* [Task to carry out]:
Only the lines below from the one that contains "Where should I" through the one that contains "Task: Click the 00:00:18 duration label" should appear in your answer, exact and without pictures.

*** Opening of Information provided ***

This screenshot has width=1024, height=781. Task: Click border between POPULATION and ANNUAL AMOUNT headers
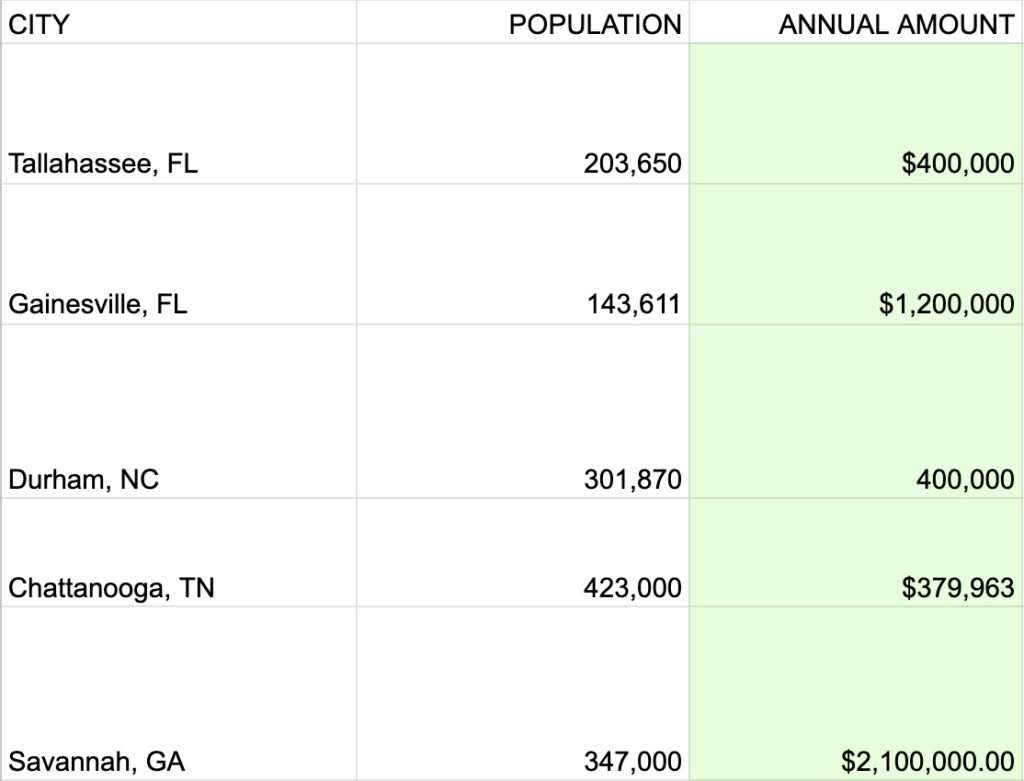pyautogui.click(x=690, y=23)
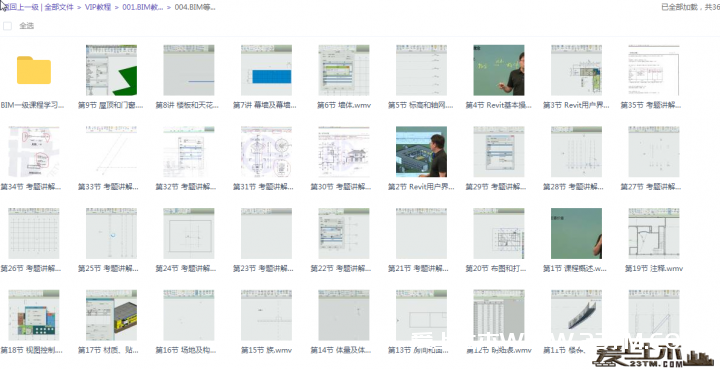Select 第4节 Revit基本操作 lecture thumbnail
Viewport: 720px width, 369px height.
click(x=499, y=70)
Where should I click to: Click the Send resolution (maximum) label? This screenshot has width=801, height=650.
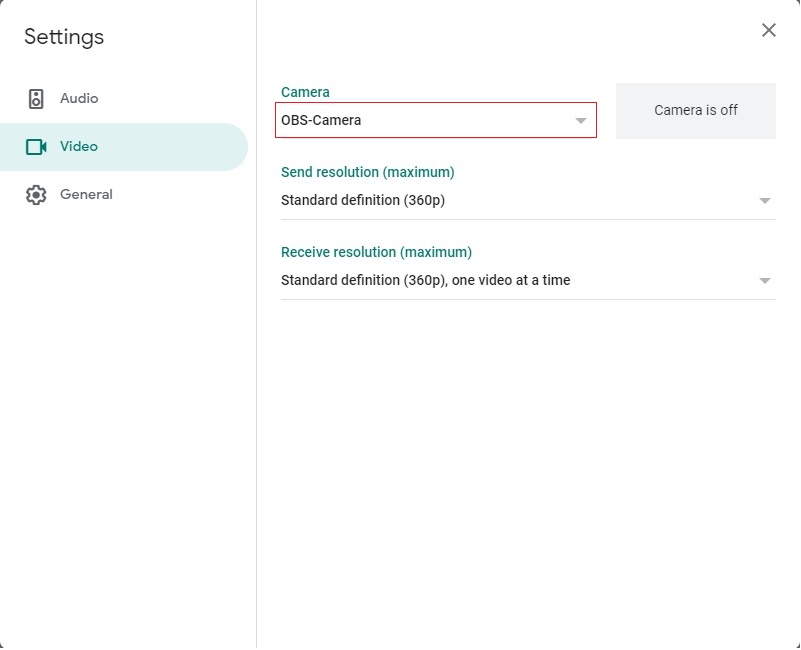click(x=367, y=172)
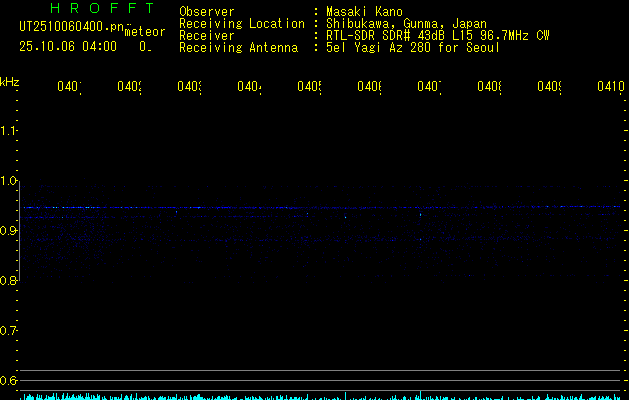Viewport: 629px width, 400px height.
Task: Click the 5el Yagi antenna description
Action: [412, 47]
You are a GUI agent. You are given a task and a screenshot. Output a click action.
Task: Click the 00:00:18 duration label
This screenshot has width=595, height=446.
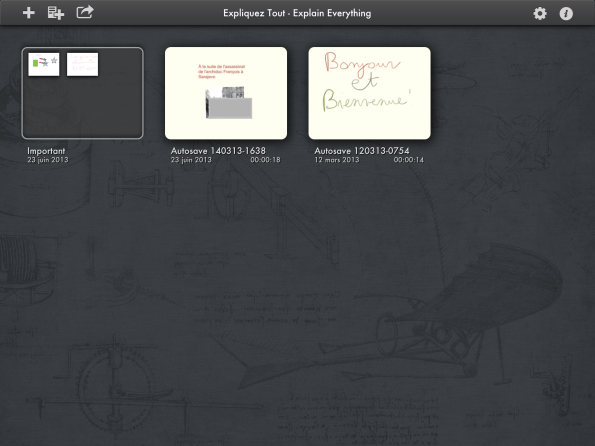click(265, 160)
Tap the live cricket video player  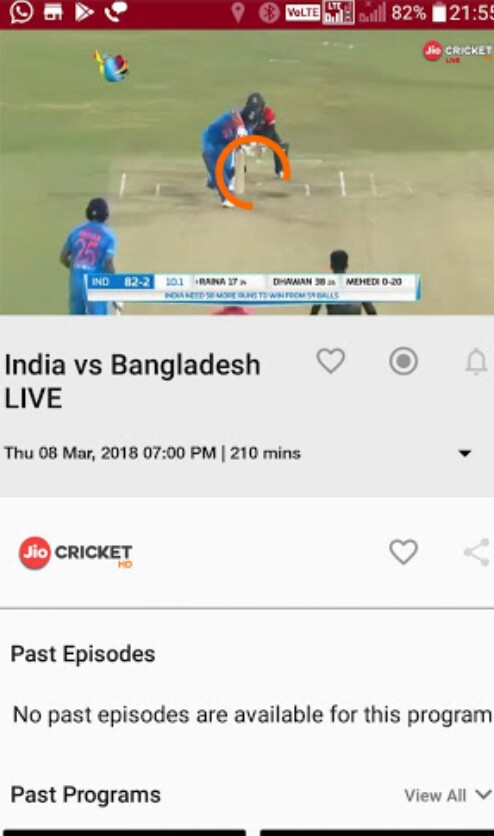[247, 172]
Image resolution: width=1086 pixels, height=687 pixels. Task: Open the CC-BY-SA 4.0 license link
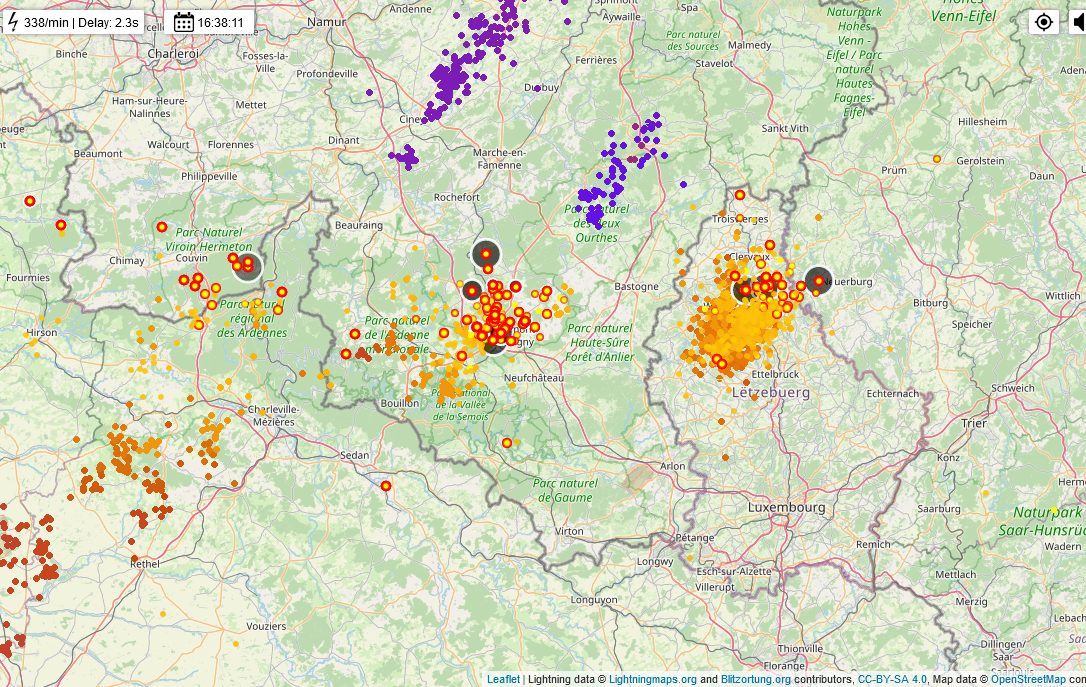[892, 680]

*** Close of Information provided ***

* [Output for this exercise]:
Where should I click to: Click the Send resolution (maximum) label? This screenshot has width=801, height=650.
click(x=367, y=172)
Viewport: 629px width, 400px height.
Task: Click the 5el Yagi antenna description
Action: [412, 47]
You are a GUI agent. You are given a task and a screenshot. Output a click action.
Task: Click the 00:00:18 duration label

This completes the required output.